Evolutionaire ontwikkelingstheorie focust op gedrag dat overleving van soorten waarborgt. Een centraal principe is dat mensen geprogrammeerd zijn om zich te reproduceren. Een recente toepassing van evolutionaire ontwikkelingstheorie is de life history theorie, waarin verschillende sleutelmomenten in het leven beïnvloed worden door natuurlijke selectie. Evolutionaire ontwikkelingstheorie kijkt naar enkele belangrijke sociale processen en adaptieve functies. Er wordt echter geen rekening gehouden met technologische ontwikkelingen en het is niet duidelijk wat de functie van gedrag in bepaalde groepen en tijden betekent.
Gedragsgenetische theorie kijkt naar erfelijkheid en omgeving als invloeden op verschillen in het gedrag van mensen. Er worden statistische technieken gebruikt om erfelijkheid te meten. Gedragsgenetici hebben laten zien dat op sociaal gebied zowel erfelijkheid als omgeving een rol spelen. Door deze theorie wordt er niet meer alleen gefocust op omgevingsinvloeden, maar ook op erfelijkheid. Het meten van omgevingsinvloeden en erfelijkheid is echter nog erg algemeen en moet specifieker gemaakt worden.
Wat houdt het levensloopperspectief in?
Dit perspectief kijkt naar de ontwikkeling over de hele levensloop. Veranderingen kunnen toegeschreven worden aan normatieve evenementen, die bij iedereen op ongeveer dezelfde leeftijd plaatsvinden, non-normatieve evenementen, die bij iedereen op een andere leeftijd plaatsvinden, en historische evenementen, die gedeeld worden door mensen die in dezelfde periode geboren zijn. Mensen die geboren zijn in hetzelfde jaar of leeftijdsperiode vormen age cohorts en delen dezelfde historische ervaringen. De levenslooptheorie stelt dat ontwikkeling een levenslang proces is. Het focust op veranderingen in het leven van volwassenen, en die veranderingen hebben weer invloed op het kind. Deze theorie wordt tot nu toe echter alleen als beschrijvend hulpmiddel gebruikt.
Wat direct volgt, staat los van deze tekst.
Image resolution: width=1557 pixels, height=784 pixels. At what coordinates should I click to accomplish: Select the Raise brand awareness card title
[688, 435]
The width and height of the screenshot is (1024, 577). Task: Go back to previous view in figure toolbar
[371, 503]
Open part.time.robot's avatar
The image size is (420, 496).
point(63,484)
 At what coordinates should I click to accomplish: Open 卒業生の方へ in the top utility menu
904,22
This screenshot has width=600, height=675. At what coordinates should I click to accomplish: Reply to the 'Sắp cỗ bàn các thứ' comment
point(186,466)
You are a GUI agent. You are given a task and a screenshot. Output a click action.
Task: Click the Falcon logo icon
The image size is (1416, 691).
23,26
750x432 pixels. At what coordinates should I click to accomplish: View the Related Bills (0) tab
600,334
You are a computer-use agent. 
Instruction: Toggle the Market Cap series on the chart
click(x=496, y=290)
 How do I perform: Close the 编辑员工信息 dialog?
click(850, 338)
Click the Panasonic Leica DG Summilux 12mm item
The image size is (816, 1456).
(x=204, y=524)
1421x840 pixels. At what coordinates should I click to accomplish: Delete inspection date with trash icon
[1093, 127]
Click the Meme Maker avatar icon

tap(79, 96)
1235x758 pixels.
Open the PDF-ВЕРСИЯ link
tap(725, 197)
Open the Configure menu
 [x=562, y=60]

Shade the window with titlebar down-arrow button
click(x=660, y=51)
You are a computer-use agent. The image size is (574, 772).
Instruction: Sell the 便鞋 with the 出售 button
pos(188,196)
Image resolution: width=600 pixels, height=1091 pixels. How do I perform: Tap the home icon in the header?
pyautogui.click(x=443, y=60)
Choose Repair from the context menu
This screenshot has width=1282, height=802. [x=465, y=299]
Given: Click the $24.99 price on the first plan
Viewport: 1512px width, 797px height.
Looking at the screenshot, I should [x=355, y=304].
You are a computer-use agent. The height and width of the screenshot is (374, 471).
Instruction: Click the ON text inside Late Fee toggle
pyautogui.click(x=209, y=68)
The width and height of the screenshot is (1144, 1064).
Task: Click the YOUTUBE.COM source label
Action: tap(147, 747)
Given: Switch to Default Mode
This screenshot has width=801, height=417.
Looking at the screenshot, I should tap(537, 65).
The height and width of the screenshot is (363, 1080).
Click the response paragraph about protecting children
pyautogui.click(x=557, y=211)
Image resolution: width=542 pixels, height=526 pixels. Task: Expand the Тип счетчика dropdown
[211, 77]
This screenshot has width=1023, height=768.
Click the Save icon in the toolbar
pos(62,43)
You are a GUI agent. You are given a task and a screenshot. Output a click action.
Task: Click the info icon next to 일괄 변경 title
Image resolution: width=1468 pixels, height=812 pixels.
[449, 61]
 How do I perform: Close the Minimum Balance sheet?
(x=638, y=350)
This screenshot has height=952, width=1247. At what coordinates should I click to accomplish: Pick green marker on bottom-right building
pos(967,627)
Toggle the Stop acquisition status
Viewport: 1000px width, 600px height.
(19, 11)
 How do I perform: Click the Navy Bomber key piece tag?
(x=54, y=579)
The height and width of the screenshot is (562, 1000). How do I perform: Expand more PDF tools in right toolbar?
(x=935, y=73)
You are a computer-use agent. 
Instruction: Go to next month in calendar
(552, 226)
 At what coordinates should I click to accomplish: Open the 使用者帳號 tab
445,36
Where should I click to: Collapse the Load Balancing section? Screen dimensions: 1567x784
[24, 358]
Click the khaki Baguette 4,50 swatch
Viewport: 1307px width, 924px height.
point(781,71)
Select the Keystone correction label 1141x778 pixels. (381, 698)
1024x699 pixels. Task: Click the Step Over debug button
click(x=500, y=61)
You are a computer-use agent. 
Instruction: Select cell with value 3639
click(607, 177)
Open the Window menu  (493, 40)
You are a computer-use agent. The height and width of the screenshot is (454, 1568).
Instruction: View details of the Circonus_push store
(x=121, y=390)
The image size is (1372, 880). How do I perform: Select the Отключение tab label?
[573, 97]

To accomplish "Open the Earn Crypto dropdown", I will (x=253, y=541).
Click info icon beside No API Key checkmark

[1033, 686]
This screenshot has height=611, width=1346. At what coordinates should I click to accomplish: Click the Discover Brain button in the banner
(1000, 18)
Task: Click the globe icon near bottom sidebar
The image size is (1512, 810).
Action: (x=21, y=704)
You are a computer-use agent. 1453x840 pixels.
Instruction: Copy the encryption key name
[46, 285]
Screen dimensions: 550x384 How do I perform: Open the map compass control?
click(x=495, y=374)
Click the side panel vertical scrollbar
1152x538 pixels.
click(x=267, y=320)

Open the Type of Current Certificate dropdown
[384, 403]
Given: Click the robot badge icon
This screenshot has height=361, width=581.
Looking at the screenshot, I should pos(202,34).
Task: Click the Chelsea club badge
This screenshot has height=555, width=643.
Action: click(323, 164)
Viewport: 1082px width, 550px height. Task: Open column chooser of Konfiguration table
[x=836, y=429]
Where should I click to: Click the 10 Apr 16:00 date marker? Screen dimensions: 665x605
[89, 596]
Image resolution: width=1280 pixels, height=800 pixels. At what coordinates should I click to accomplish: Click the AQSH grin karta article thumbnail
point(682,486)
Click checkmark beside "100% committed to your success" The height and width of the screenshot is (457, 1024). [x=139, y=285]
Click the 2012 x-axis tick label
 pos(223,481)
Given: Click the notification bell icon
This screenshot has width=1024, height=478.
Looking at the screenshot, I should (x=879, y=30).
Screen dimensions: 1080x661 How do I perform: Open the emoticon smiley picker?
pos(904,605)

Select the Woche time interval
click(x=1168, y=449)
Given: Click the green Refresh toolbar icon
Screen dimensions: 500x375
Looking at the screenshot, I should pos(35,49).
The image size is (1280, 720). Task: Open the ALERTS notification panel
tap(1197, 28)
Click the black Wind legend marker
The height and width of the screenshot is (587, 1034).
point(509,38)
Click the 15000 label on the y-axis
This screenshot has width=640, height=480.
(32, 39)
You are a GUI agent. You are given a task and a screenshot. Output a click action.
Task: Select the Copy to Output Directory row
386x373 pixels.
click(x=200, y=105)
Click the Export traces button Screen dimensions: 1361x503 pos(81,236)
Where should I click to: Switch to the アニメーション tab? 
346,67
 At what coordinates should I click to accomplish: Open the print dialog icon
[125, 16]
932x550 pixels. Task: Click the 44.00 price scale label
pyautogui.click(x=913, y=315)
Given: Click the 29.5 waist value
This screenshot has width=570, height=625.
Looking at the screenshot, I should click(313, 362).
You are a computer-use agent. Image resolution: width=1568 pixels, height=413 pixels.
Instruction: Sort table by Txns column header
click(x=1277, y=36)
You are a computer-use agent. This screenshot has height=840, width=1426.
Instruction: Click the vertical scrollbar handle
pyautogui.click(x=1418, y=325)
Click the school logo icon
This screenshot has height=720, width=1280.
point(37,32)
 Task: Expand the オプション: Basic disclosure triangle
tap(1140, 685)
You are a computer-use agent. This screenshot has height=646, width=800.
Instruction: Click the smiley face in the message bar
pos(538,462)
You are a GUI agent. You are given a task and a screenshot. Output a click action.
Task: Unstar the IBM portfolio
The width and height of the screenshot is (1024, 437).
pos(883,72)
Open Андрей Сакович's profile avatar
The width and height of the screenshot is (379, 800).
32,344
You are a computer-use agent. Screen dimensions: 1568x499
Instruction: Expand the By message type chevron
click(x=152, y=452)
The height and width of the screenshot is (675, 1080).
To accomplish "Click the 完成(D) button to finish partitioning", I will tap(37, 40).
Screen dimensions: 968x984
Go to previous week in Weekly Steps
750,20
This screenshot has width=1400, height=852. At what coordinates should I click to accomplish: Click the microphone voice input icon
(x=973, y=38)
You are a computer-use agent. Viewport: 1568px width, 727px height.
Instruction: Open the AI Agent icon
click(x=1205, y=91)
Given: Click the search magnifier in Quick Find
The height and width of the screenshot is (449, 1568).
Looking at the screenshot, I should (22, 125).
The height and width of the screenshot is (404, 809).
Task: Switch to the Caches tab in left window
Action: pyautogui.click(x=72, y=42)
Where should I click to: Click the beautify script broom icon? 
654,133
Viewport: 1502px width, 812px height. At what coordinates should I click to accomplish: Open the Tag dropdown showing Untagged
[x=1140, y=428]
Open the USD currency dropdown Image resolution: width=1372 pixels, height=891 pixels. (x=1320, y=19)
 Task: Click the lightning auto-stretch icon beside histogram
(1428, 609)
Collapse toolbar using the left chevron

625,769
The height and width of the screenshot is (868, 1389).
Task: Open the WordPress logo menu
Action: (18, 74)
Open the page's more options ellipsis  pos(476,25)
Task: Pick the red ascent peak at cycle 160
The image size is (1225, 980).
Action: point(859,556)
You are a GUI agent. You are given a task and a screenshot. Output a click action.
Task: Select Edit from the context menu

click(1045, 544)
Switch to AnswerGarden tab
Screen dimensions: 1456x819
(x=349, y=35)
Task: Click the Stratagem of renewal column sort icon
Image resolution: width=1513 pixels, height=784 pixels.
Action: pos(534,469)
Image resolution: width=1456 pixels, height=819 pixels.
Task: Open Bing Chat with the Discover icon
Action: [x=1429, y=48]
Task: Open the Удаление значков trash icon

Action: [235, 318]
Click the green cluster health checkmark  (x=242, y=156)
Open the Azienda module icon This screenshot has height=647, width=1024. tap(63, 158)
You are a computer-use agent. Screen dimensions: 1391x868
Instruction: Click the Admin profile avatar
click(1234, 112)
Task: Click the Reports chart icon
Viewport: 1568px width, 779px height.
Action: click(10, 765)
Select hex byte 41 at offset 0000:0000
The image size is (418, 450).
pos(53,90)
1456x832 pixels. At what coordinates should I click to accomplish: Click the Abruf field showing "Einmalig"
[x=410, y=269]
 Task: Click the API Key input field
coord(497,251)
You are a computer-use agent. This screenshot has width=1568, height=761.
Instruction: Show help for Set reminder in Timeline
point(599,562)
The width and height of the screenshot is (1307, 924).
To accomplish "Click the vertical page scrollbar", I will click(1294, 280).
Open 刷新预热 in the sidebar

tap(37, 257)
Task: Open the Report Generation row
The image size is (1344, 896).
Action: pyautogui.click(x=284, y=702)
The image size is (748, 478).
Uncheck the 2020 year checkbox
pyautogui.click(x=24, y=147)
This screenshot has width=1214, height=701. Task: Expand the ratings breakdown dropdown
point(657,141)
Kunnen theorieën de sociale ontwikkeling verklaren?
Ontwikkeling kan benaderd worden vanuit een verscheidenheid aan perspectieven. Geen enkele theorie slaagt erin om de gehele sociale ontwikkeling te verklaren, dus is het gebruikelijk om verschillende theorieën te benaderen om de ontwikkeling van een kind te kunnen verklaren.
Stampvragen
- Wat heeft een grote invloed op het gedrag van kinderen volgens het psychodynamisch perspectief?
- Hoe wordt gedrag aangeleerd volgens de traditionele leertheorieën?
- Welke theorie stelt dat gedrag wordt aangeleerd door observatie en imitatie?
- Wat houdt de sociale informatieverwerkingstheorie in?
- Wat is het verschil tussen de cognitieve theorieën van Piaget en Vykotsky?
- Wat is van grote invloed op de ontwikkeling volgens de systeemtheorie?
- Waar focust het biologisch perspectief op?
- Wat houdt de levenslooptheorie in?